Associated Press - December 1, 2004
About 400 aid workers were at the Islamabad conference with a focus on empowering women in a region where men usually have a dominant role in society.
The three-day conference, which started Monday, was to mark World AIDS Day on Wednesday with a regional agenda for change in HIV/AIDS prevention.
A Malaysian delegate warned on Tuesday that AIDS will spread unchecked if the sex industry is ignored in the region, where even discussing sex is taboo in many countries.
"Sex work cannot be abolished. We must recognize these sex workers are human beings, too," Khartini Slamah of the Malaysian aid group APNSW said at the conference. "It's not just about providing condoms; it's also providing information in how to use them."
"The empowerment of women is the best vaccine we now have against AIDS," added Noeleen Heyder, the director of UNIFEM, the U.N. fund for women.
But that isn't easy in a region with conservative, male-dominated societies, where hundreds of thousands of women are forced or deceived into the international sex trade.
Slamah said that too often, government programs to find alternative professions don't create attractive options to the sex industry.
"We don't need any more sewing machines," she said. "What we need are equal jobs like other people."
Experts say females are 2.5 times more susceptible to contracting AIDS than males. The steepest increases in the number of women living with the AIDS-causing virus HIV in the past two years have been in East Asia - up 56% - and Central Asia and Eastern Europe, both up 48%, according to a new U.N. report.
The growing problem of intravenous drug abuse is a major contributing factor, with an estimated 65% of addicts sharing needles.
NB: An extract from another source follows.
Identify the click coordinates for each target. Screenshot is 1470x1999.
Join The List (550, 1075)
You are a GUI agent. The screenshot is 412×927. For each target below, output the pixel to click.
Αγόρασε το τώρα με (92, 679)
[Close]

Tariq Zafar of the Pakistani group Naizindagi said there has been a "tremendous shift" from smoking heroin to injecting it.
The need for money to finance a spouse's addiction often forces women into the sex trade, other officials said.
Pakistani Prime Minister Shaukat Aziz vowed his country "will fight with full strength against HIV/AIDS."
"It is painful reality that women in this region are generally more illiterate, having less mobility, a lower socio-economic status and less access to health care and education that men," Aziz said.
"This imbalance needs to be viewed as a key impediment not only to the prevention of AIDS, but also to development and good governance."